Vosk
I’m pretty enthusiast because latencies are very slow ( ~50 msecs - ~500 msecs on my PC). See some tests on my project voskjs, a simple Vosk-api nodejs wrapper. Language coverage is similar to the DeepSpeech/ (now Coqui STT), but latency are from twice as fast, to an order of magnitude faster (e.g. using small models with grammars, you obtain few tents of msecs for few words sentences)!
If confirmed, with minor update on voskjshttp, RHASSPY user could use it to test Vosk ASR.
Coqui STT
as you know ids a recent DeepSpeech fork, made by DeepSpeech core team developers, after Th Mozilla “suspension” of DeepSpeech (no polemics intended now). I made CoquiSTTjs, a simple/draft nodejs wrapper.
BTW, Coqui STT, as DeepSpeech, is, as pretty all ASRs, cpu-consuming and unfortunately works on a single thread, see: https://github.com/coqui-ai/STT/discussions/1870. I’ll try to implement a multi-thread/multi-process server architecture as part of my CoquiSTTjs project.
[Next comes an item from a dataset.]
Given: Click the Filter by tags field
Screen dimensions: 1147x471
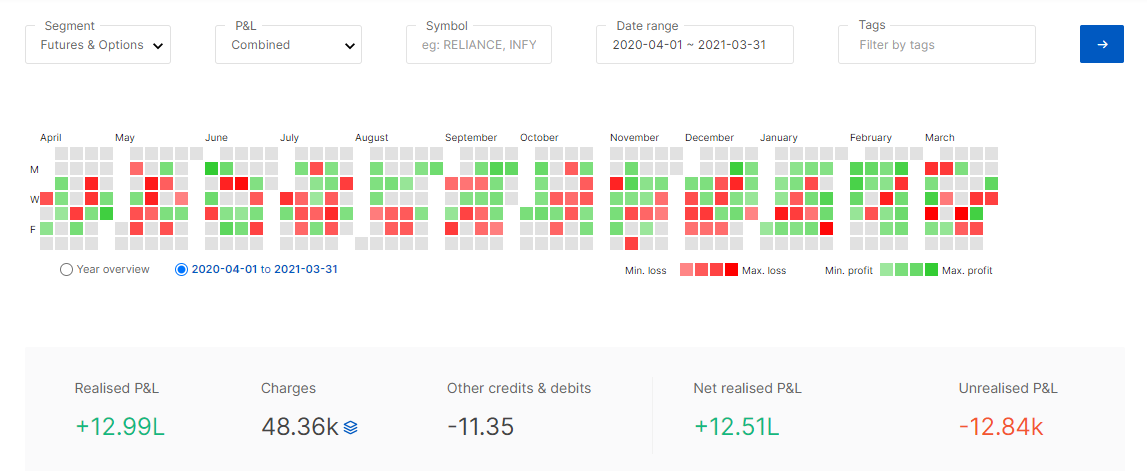Looking at the screenshot, I should [936, 45].
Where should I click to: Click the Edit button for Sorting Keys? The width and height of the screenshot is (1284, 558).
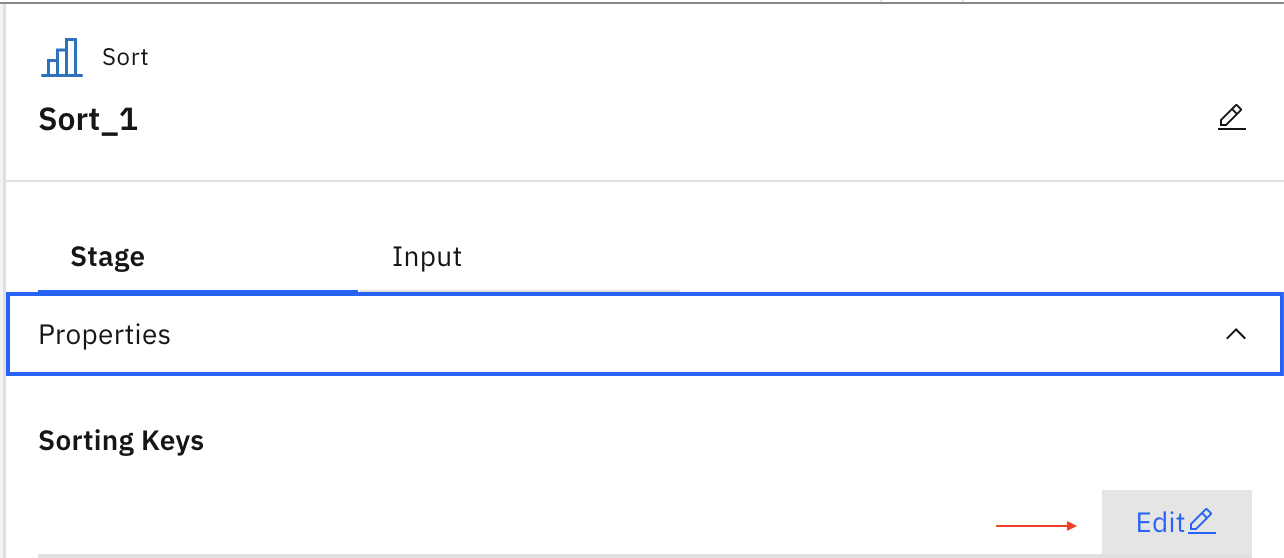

If I success I’d try to implement a “Remote HTTP Server” interface.
Hi giorgio! Sorry for the delay in my response, as always
The “Remote HTTP Server” option should work just fine (it looks like you got it working). I’m also working on integrating Vosk directly into Rhasspy as a Hermes MQTT service, but there will be a limited set of supported models and options. So having your server as an option is great
Coqui STT (and TTS) are definitely things I’d like to support. I would consider these as replacing as DeepSpeech and MozillaTTS down the road.
NVIDIA has also released v1 of their NeMo framework, which looks interesting. Their QuartzNet ASR model is what’s under the hood in @DANBER’s Scribosermo, which I’d also like to use in Rhasspy and train models for. The advantage I see of Scribosermo here is that Daniel has an excellent training infrastructure and can export TFLite models (including quantized versions).
Yes, the “Remote HTTP Server” option, following the “attribute-less” interface you proposed, delegates to the server all features as:
the natural language (“en-US”, “it-IT”, etc.)
the specific ASR-dependent -> model
etc.
Sever decides all transcript options. This has pros and cons.
I’ll try to develop and share a simple/demo “Remote HTTP Server” for Coqui STT. The problem here is that the Coqui STT(=DeepSpeech) decoder architecture is single-threaded (at least on the CPU version). So I have to set-up a multi-process server. I’ll share result here.
Yes, that’s interesting! BTW, currently, as usual, NVIDIA supplied English language model first, and very few more languages (no Italian) so my enthusiasm is now suspended
If you have an Nvidia-Gpu, you could train an Italian model yourself, if you are interested. Scribosermo already has some tools for Italian datasets (I did train Italian deepspeech before, with ~300h datasets) and training is quite fast (about 3 days on 2x1080Ti for 700h German). I would estimate you can reach 10-15% WER with it.
Hi Daniel, 11.5 WER great also because the low number of hours available in Italian language (if I well understand)! Thanks for the update. I’ll deepen/test asap.
Just a question: it the Italian alast .pbmm file this one: saved_model ?
BTW, I’m curious about how you calculated the WER, I’ll read your doc asap.
Not quite, you can use the linked file (with the other files in the parent directory) with full tensorflow runtime, but I’d recommend to use the .tflite files.
The models are not compatible with DeepSpeech, see extras/exporting directory of repo for a usage example.
Using the algorithm from DeepSpeech:) And in combination with a language model.